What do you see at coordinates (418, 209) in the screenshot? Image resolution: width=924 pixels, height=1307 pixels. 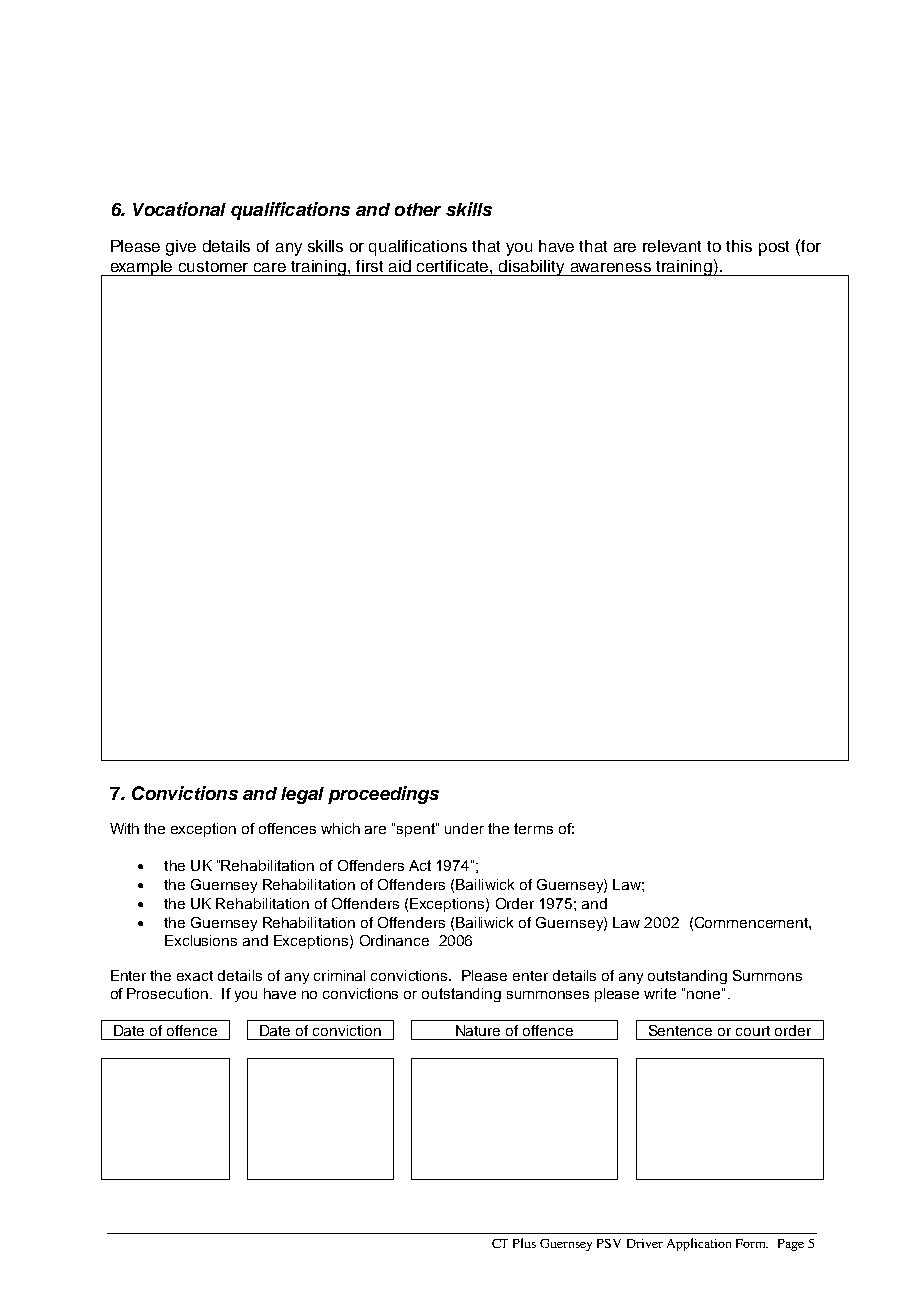 I see `other` at bounding box center [418, 209].
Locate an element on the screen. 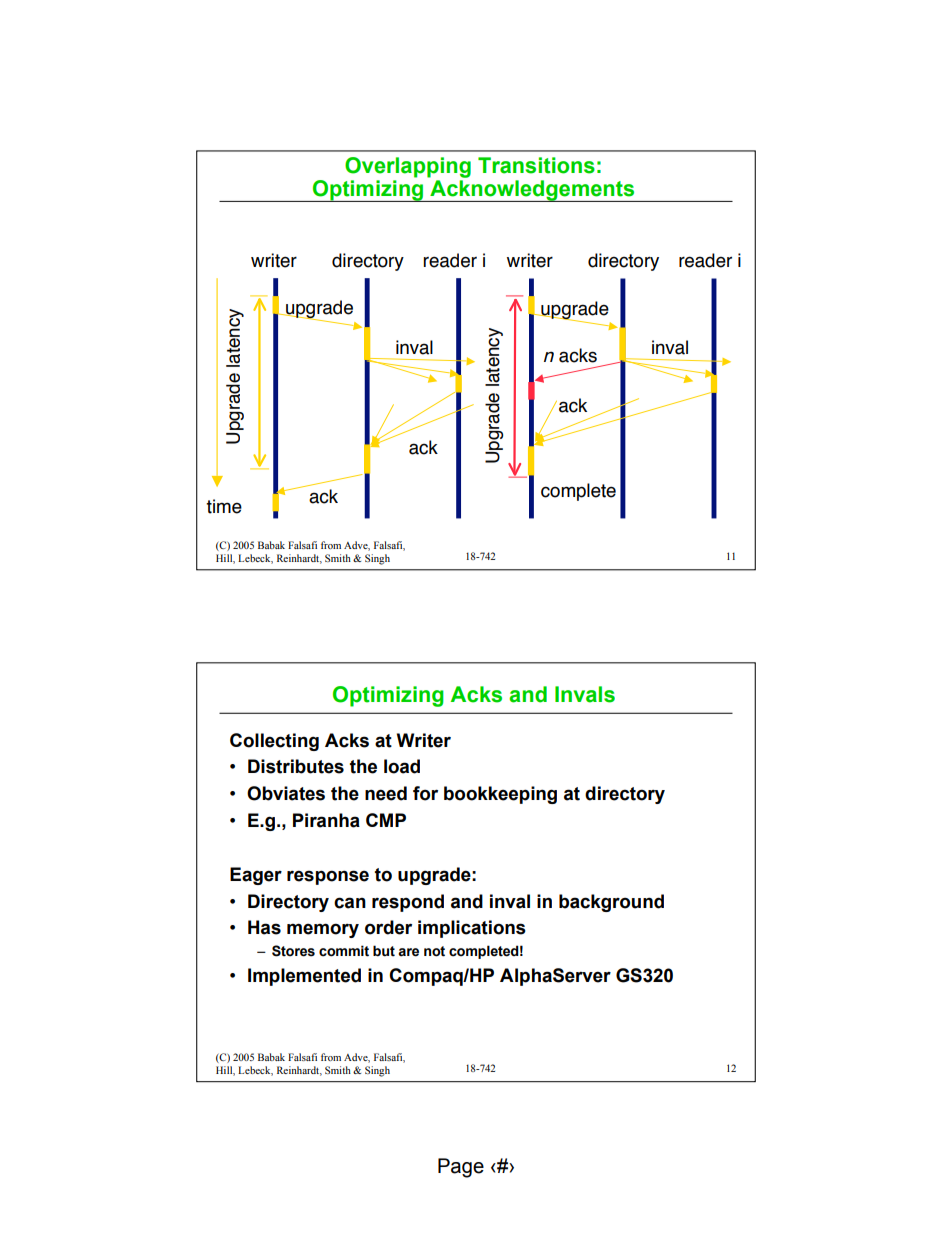  load is located at coordinates (402, 766).
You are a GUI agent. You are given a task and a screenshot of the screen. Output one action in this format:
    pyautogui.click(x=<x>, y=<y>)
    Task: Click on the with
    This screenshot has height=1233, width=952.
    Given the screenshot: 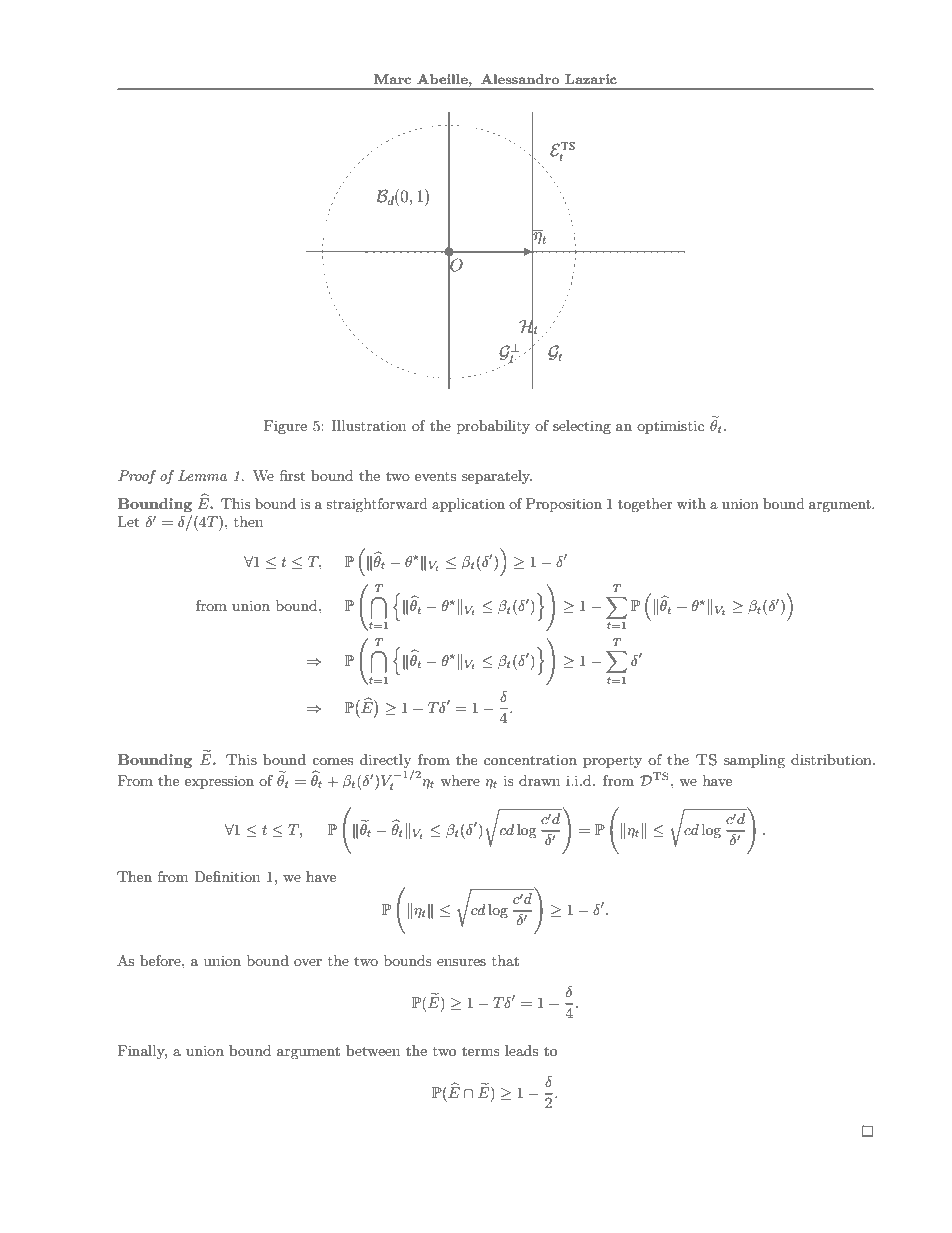 What is the action you would take?
    pyautogui.click(x=691, y=503)
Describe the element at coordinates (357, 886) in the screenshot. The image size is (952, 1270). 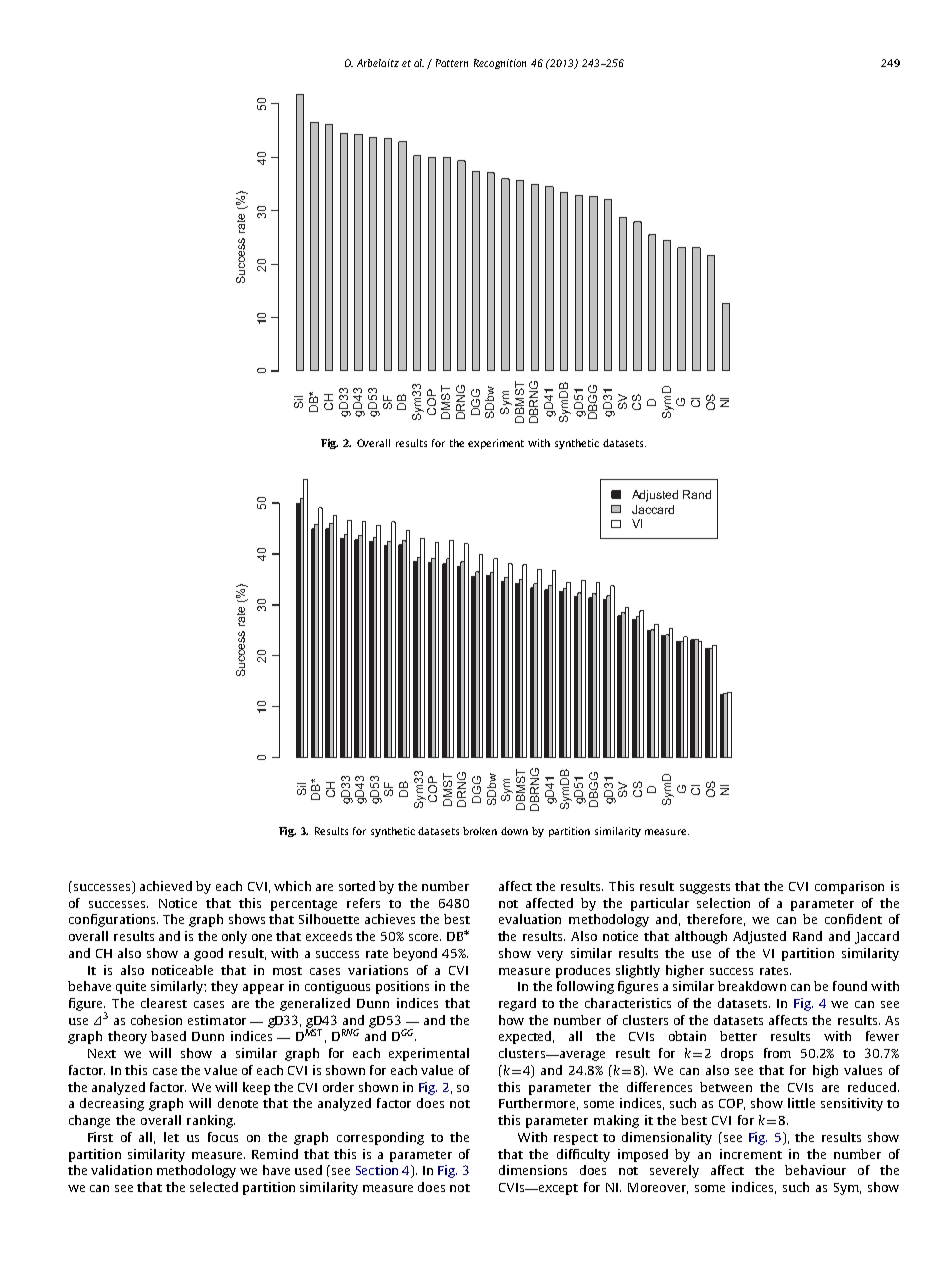
I see `sorted` at that location.
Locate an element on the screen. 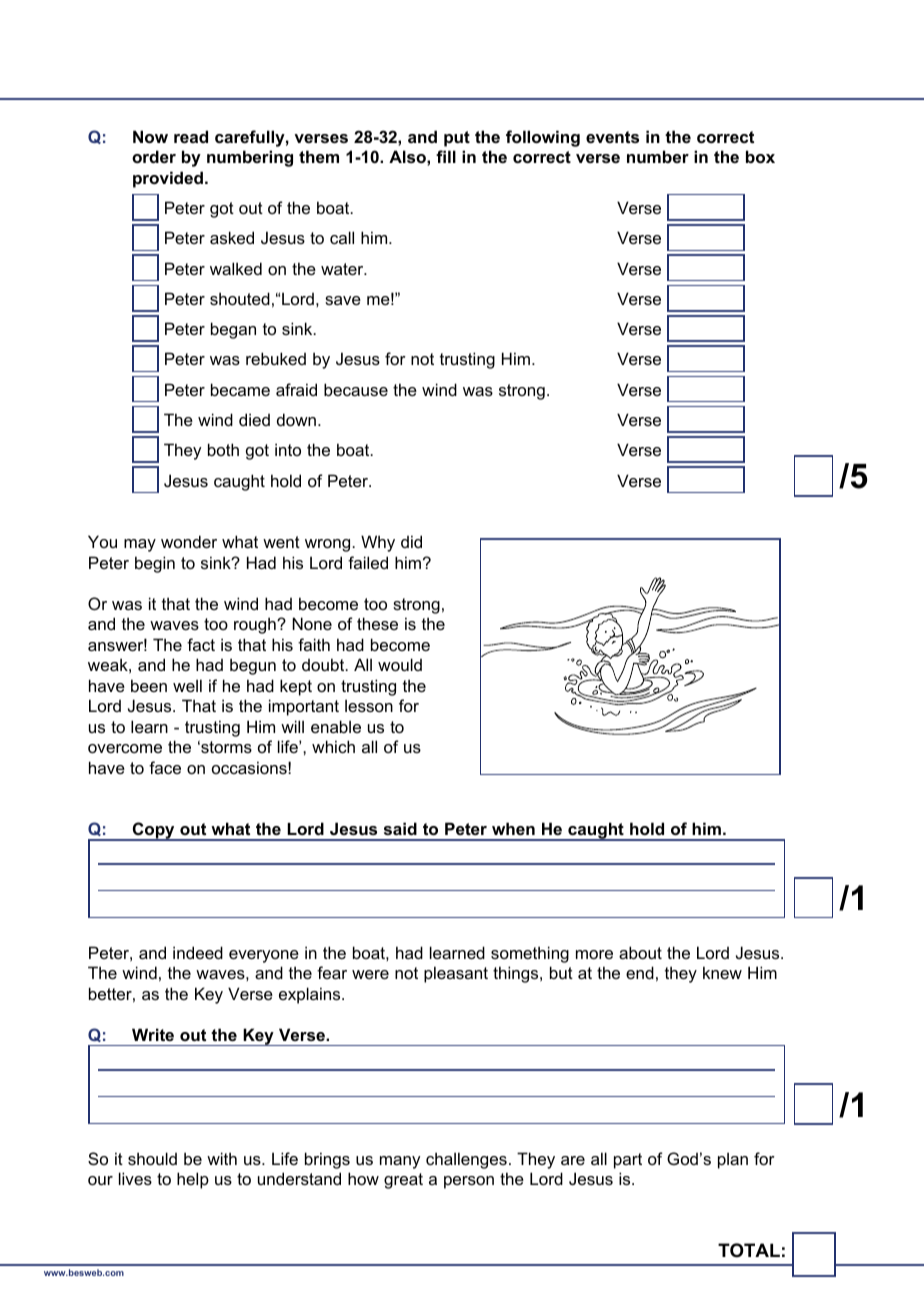  about is located at coordinates (640, 952).
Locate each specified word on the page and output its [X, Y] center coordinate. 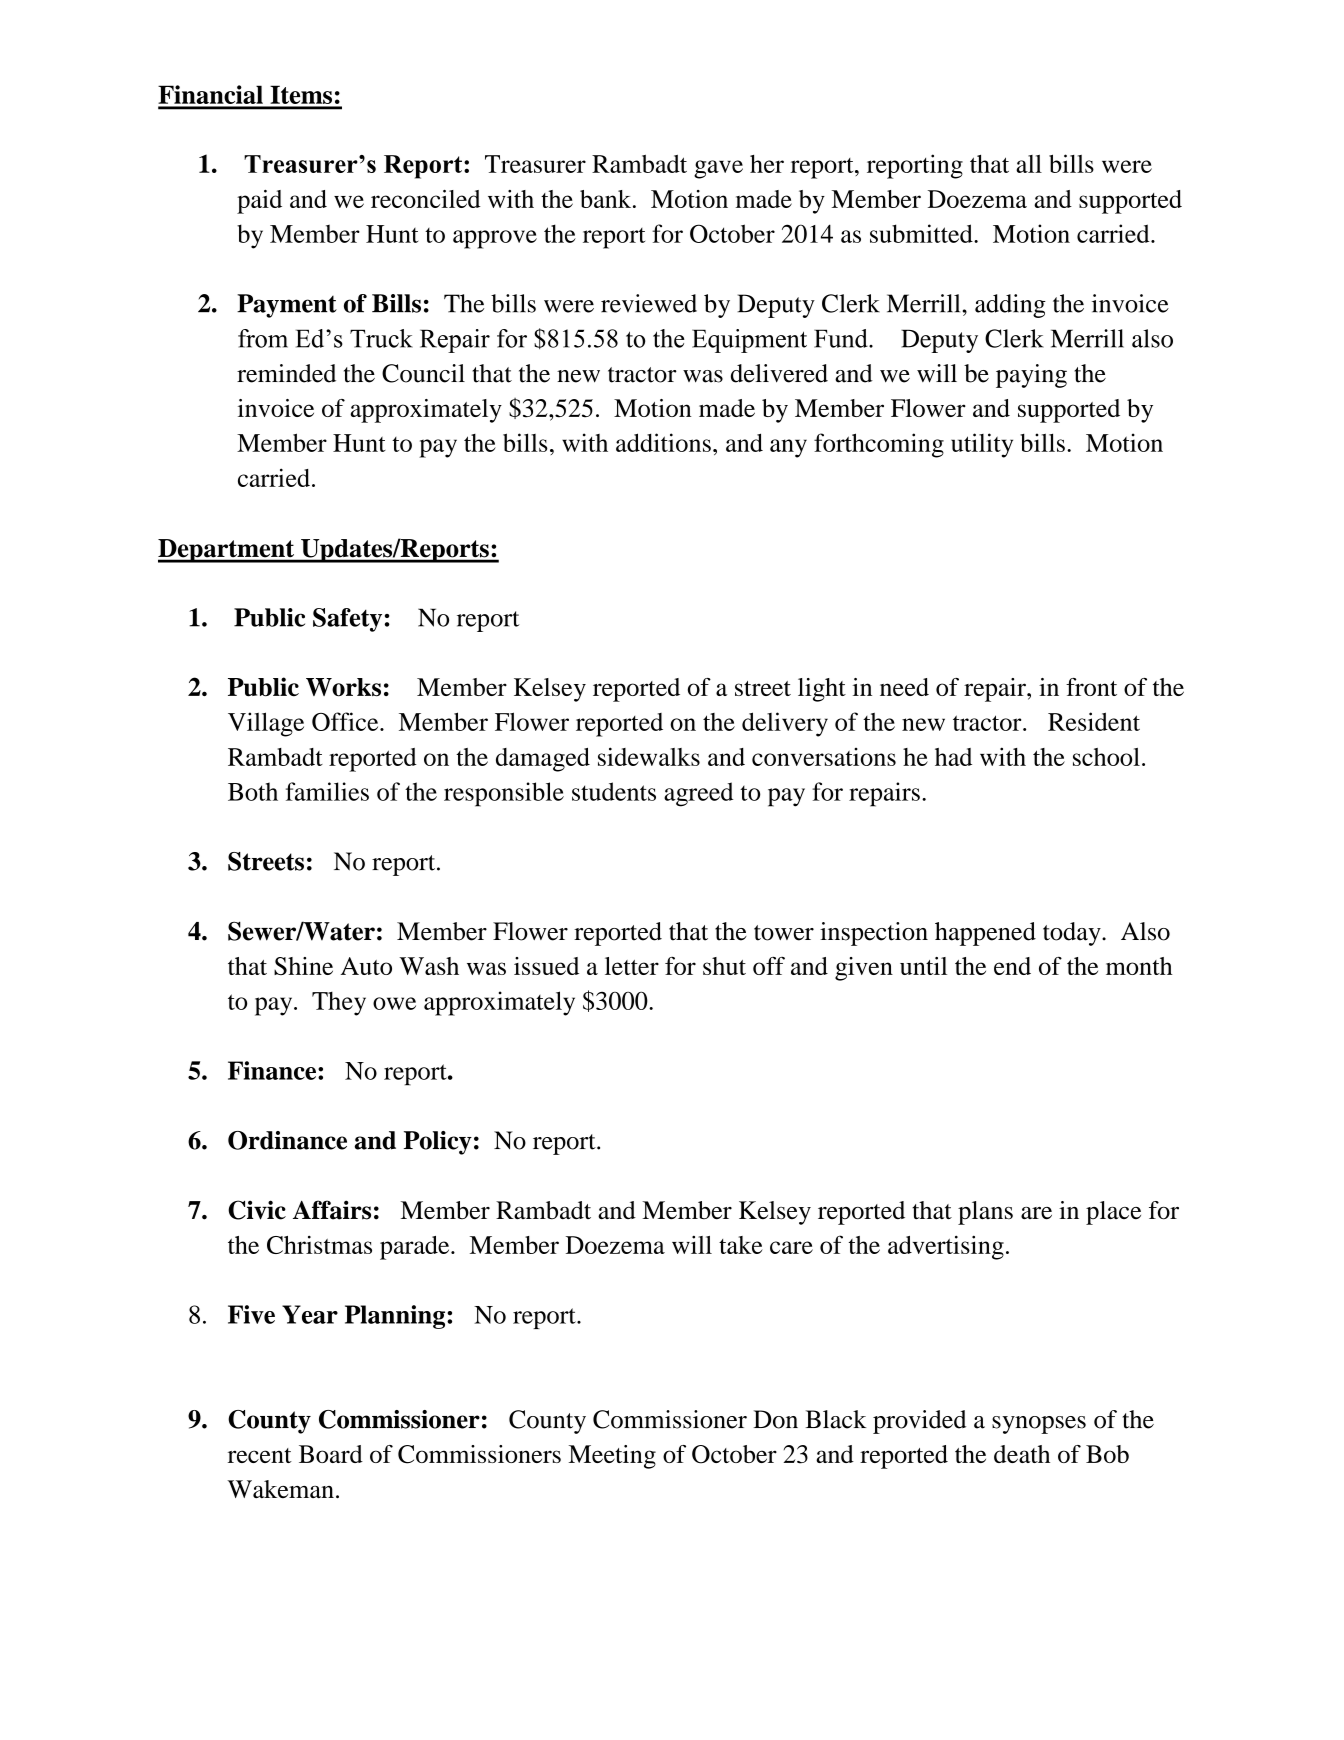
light [822, 690]
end [1012, 966]
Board [331, 1454]
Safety [347, 620]
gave [718, 169]
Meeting [612, 1457]
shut [724, 966]
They [339, 1004]
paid [259, 202]
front [1091, 687]
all [1029, 164]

###

Task to complete: Reproduce the items word for word, starting at the line that contains "Locate each specified" and ending with the last line of the items. Leave the pictures out.

Response to the task:
Locate each specified word on the page and output its [X, Y] center coordinate. 
light [822, 690]
end [1012, 966]
Board [331, 1454]
Safety [347, 620]
gave [718, 169]
Meeting [612, 1457]
shut [724, 966]
They [339, 1004]
paid [259, 202]
front [1091, 687]
all [1029, 164]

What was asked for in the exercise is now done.